SPEED ISN'T EVERYTHING: Elk Grove, Calif., had the nation's fastest growth rate among large cities (100,000 or more population) between July 1, 2004, and July 1, 2005, according to new U.S. Census Bureau population estimates. South of Sacramento, Elk Grove is a relatively new city, having incorporated less than six years ago. Its population increased 12 percent during the period, to 112,338. Phoenix had the largest population increase of any city between 2004 and 2005, followed by San Antonio; Fort Worth, Texas; North Las Vegas, Nev.; and Gilbert, Ariz. New York City continued to be the nation's most populous city, with 8.1 million residents in 2005 - more than twice the population of Los Angeles, which ranked second at 3.8 million. The estimates show that among the 10 largest cities, one change has occurred in the rankings: San Antonio has replaced San Diego as the nation's seventh most populous city.

Friday, June 16, 2006

Out and About - Thirty-three lockboxes say it all

For the uninitiated, lockboxes are devices that real estate agents put outside of properties for sale; they securely hold keys that only other agents can obtain for access to apartments and single-family homes seeking buyers. You can find 33 of them – lockboxes, not buyers - arrayed on a chain-link fence outside a recently completed condominium off Massachusetts Avenue a couple of blocks from the Convention Center. The apartments to which they provide entry have never been occupied; almost certainly without exception, they went under contract months, even years ago, with investors as purchasers. Now, they go begging.

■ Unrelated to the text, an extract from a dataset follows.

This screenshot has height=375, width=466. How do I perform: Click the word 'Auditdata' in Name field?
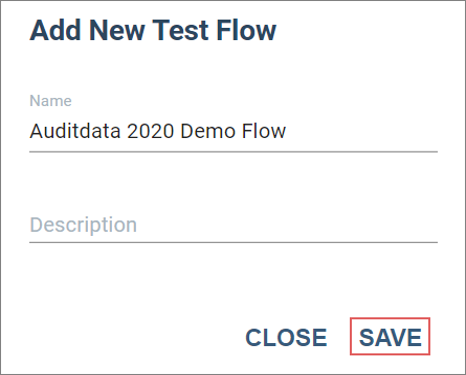(75, 131)
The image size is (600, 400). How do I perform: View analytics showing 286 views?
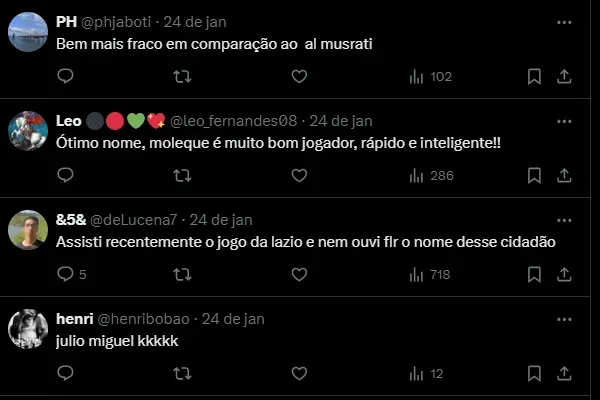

The 33 lockboxes represent stark evidence that some folks thought the enduring hot market would last forever. They are proof that investing in real estate is not for amateurs seeking to hop on a bandwagon that chugs ahead on a road bereft of detours and potholes. Those lockboxes suggest that the investors who were looking to make a killing by flipping are likely, instead, to get killed by their losses.

To prospective buyers who held off in the belief that the market would cool, the warm glow of vindication may color their cheeks. But the persistent gusts of rising interest rates - which, after all, have contributed perhaps more than anything else to the return to a more balanced market – have chilled their passion for purchase. Buyers are unlikely to experience much sympathy for those investors now weighing whether to take their losses at the closing table now or take them monthly with rents that fall short of their expenses.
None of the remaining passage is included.